Reputation: 11
I'm using randomforest to analyze a training set of 600 rows of 21 variables.
# Construct Random Forest Model
rfmodel <- randomForest(default ~ .,
data = train.df,
ntree = 500,
mtry = 4,
importance = TRUE,
LocalImp = TRUE,
replace = FALSE)
print(rfmodel)
This generates the following:
> rfmodel <- randomForest(default ~ .,
+ data = train.df,
+ ntree = 500,
+ mtry = 4,
+ importance = TRUE,
+ LocalImp = TRUE,
+ replace = FALSE)
> Warning message:
> In randomForest.default(m, y, ...) :
> The response has five or fewer unique values. Are you sure you want to do
> regression?
> print(rfmodel)
>Call:
randomForest(formula = default ~ ., data = train.df, ntree = 500, mtry = 4, importance = TRUE, LocalImp = TRUE, replace = FALSE)
Type of random forest: regression
Number of trees: 500
No. of variables tried at each split: 4
Mean of squared residuals: 0.1577596
% Var explained: 23.89
This is missing the confusion matrix for some reason.

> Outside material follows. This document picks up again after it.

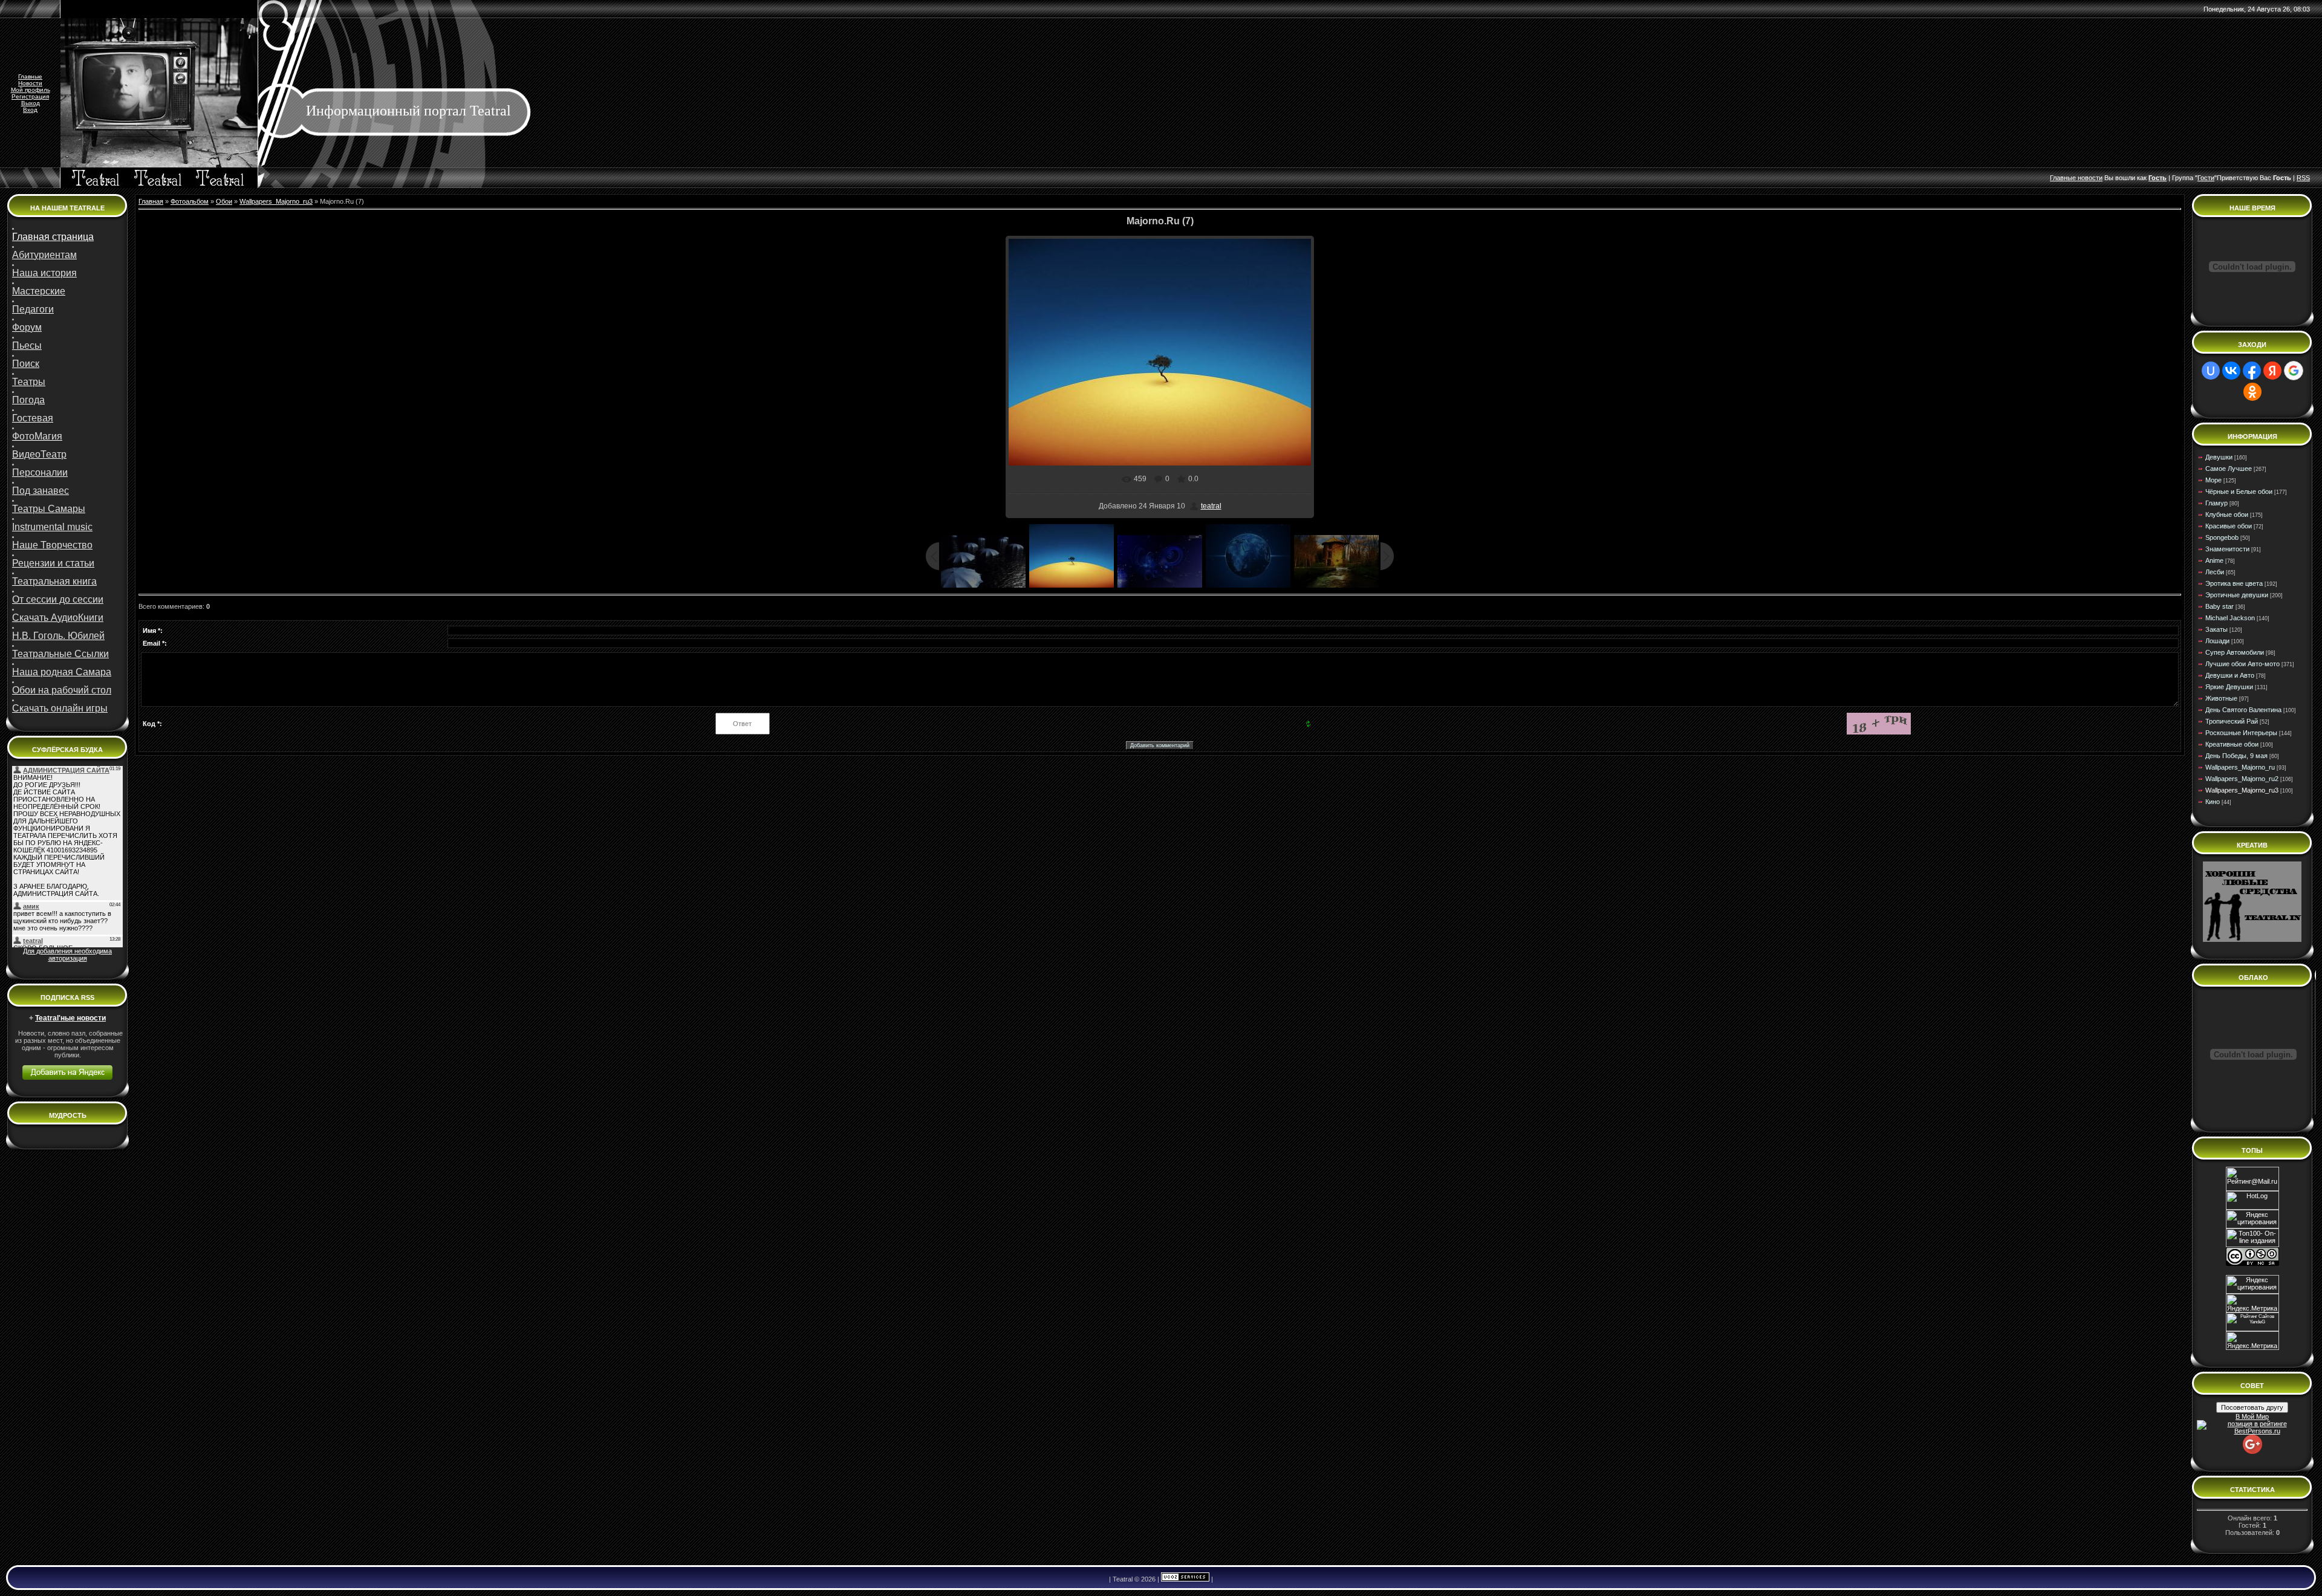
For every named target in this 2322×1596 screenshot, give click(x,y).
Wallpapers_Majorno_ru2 (2241, 778)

When I try to generate the err.rate, it gives me this:
head(rfmodel$err.rate)
NULL
Upvotes: 1
Views: 951
Reputation: 37641
I think that you want to do classification, but default is being treated as a numeric variable. try class(train.df$default)
. If that is in fact a numeric variable, you will need to convert it to a factor before running RF.
Upvotes: 1